Timing has a lot to do with the outcome of a rain dance.
 
Interesting article, paddingtongreen. Thanks for sharing it.
 
Paddington:
A really good read. Henry Petroski has several books and they are all very interesting.

The next catastrophe isn’t going to come from lack of rules, and I know you didn’t suggest that. It is going to come from today’s thinking that if you set up enough rules, however poorly understood the origin of those rules, their interconnectedness, or the history and limitations of what we really know and have done; then any damn fool can design anything just by following the rule book (cookbook). Once you have CAD and FEA you can draw and analyze almost anything and barley have the vaguest idea of what you are really doing or how it really works. There is no need to teach and learn the basics anymore, we can just make the codes and computer programs more complicated to negate the need to even understand the fundamental concepts.

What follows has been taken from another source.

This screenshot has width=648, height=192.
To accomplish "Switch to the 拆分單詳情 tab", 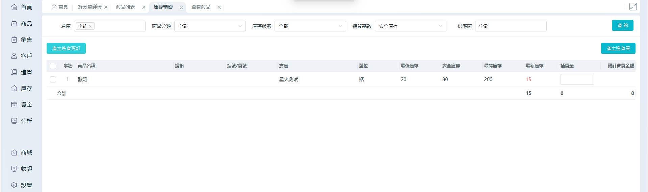I will (89, 7).
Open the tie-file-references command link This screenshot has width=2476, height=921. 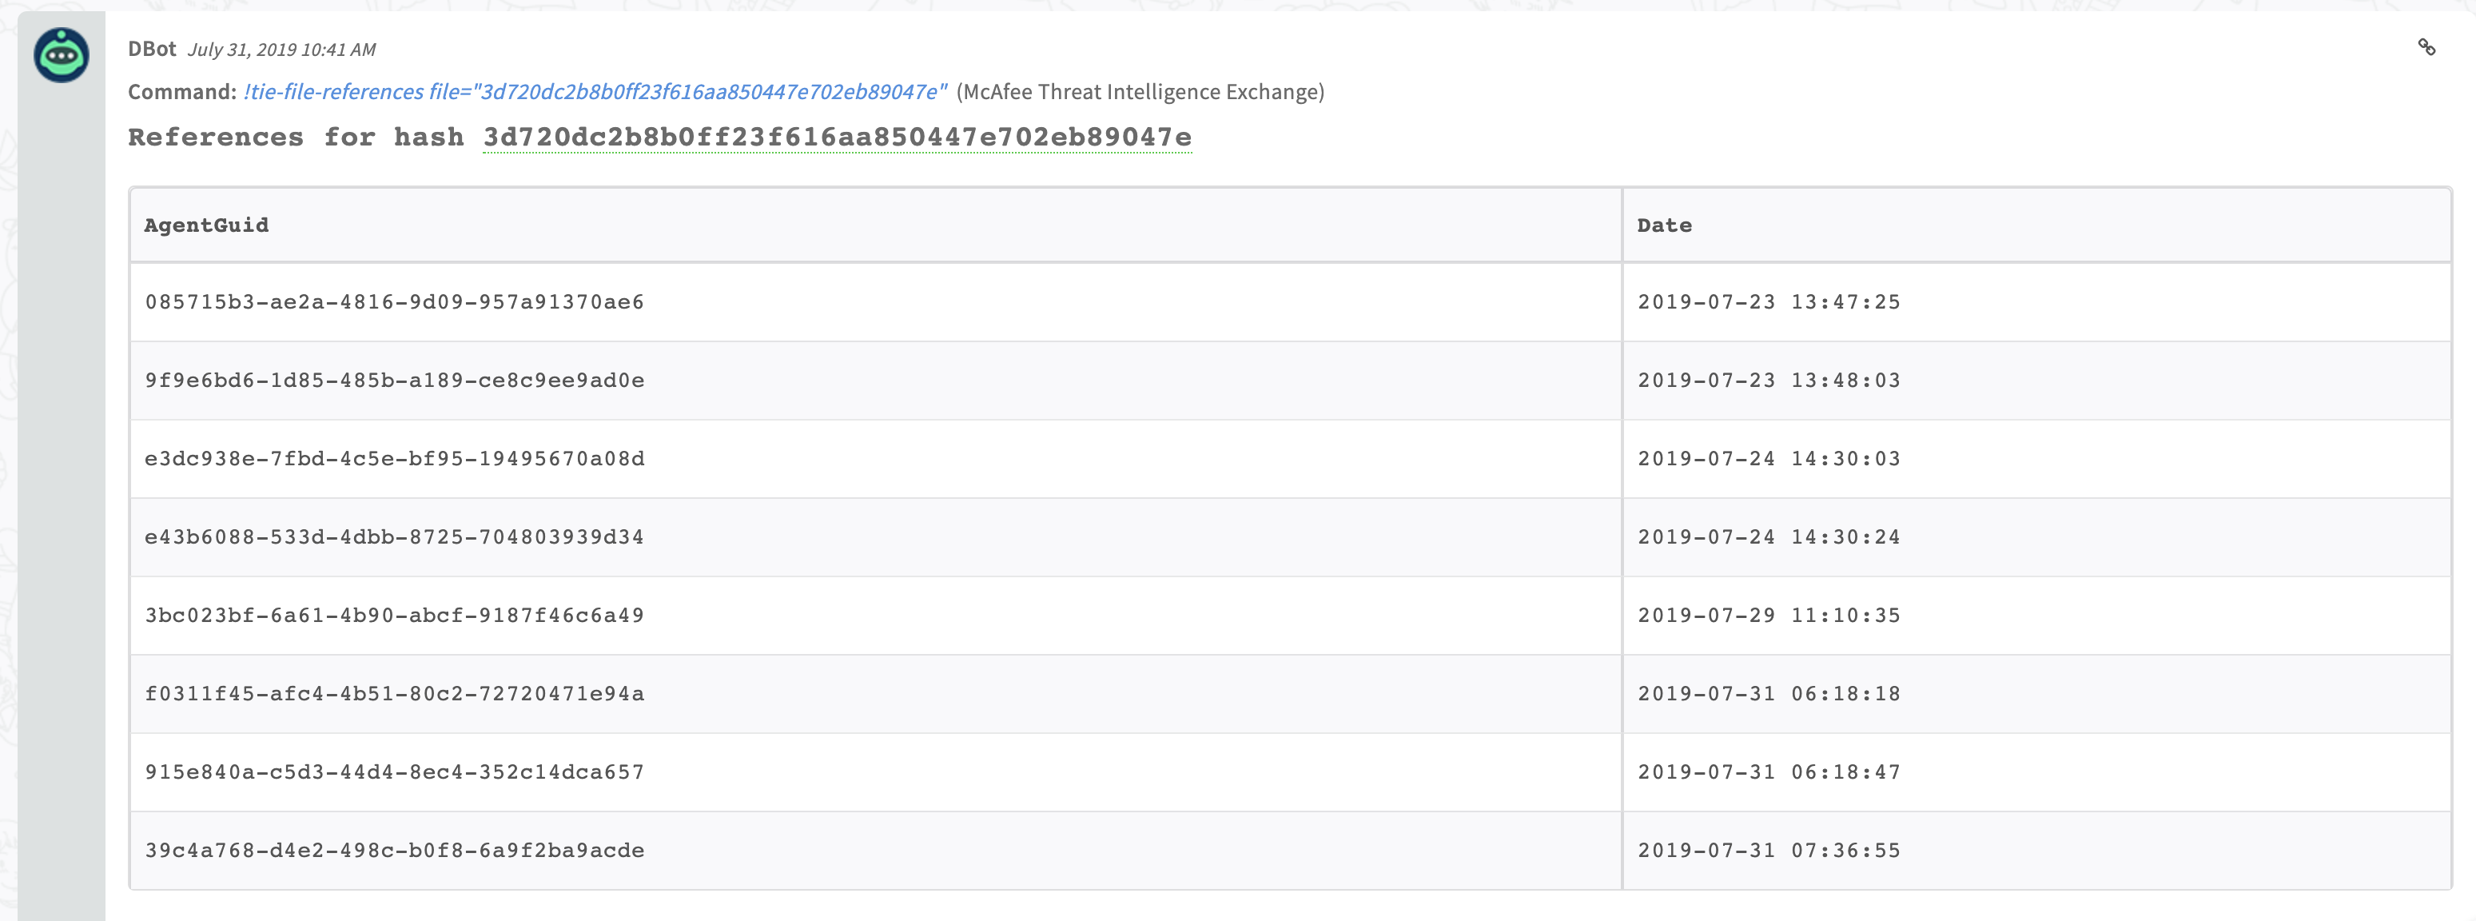point(595,91)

Some of the disasters we’ve learned from were designed by some pretty smart engineers who should have known the basics and had some understanding of the limits of what they were doing. Sometimes arrogance or pushing the limits way to far got in their way. Sometimes complexity of the problem caused them to reach to far. Sometimes the client or company said we want this crazy design, but we can’t afford to do what you want to make it work. It still takes someone who really understands the basic concepts and asks the question does this seem like a reasonable solution, do these details look reasonable, where and how could it fail. Then we are right back to Eric Brown’s definition of structural engineering, and we are only fooling ourselves if we think more complicated rules, codes, and FEA programs will change his definition, they just make some of us more cocksure of ourselves and our approach.
 
dhengr-
A good rant....seriously.

One thing that has always bothered me was the super complicated code prescribed methods for determining loads (seismic, wind) and the super complicated methods often required for analyzing structures for these loads. It almost leads you to believe that these things are an exact science and they clearly are not.
My point being, we determine these types of loads by some prescribed method that is probably not exact and then design structures to 90% of this capacity.
But, I guess we have to start somewhere.
 
I remember one of my college professor saying that engineer's would use the stock market for design if it provided answers that worked.

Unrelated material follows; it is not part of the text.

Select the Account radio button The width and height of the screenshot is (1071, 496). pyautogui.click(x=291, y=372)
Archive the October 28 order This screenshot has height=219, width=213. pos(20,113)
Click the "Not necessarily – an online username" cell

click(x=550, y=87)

He was saying this in the context that analysis is just a guess at how we think the building should behave, but in the end how a building really works in anybody's guess
 
That's the difference between a WAG and a SWAG.

Anyone can make a WAG (Wild Ass Guess)
It takes understanding and use of the best information possible to make a SWAG (Scientific Wild Ass Guess)
Engineers make SWAGs.
 
Good start to my day, guys. We design structures to perform in a certain way, but often a structure is smarter than we are. Thankfully, that usually works in our favor.
 
this is a very interesting thread

thank you paddingtongreen for the link

Poems are made by fools like me, but only God can make a tree. engineers creates wonderful buildings, but only God can creates wonderful minds
 
Welcome.

The problem with Wooten's law is the idea that common sense rules, educated common sense rules. Uneducated common sense says that the Earth is flat. Otherwise, it is a great article.

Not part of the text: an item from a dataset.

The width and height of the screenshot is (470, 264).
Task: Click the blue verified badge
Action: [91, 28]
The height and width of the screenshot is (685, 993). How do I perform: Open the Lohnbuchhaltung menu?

I have a different gripe than Wooten, I thought when I first learned of it, and I still think, that it is a bad practice to state the reduced column capacity due to buckling in terms of stress. It is not a stress problem, it is a column geometry problem. I don't know how many times people have been worried because a column was damaged and they have compared the local stress to the buckling load allowable stress instead of the material allowable stress.

Michael.
Timing has a lot to do with the outcome of a rain dance.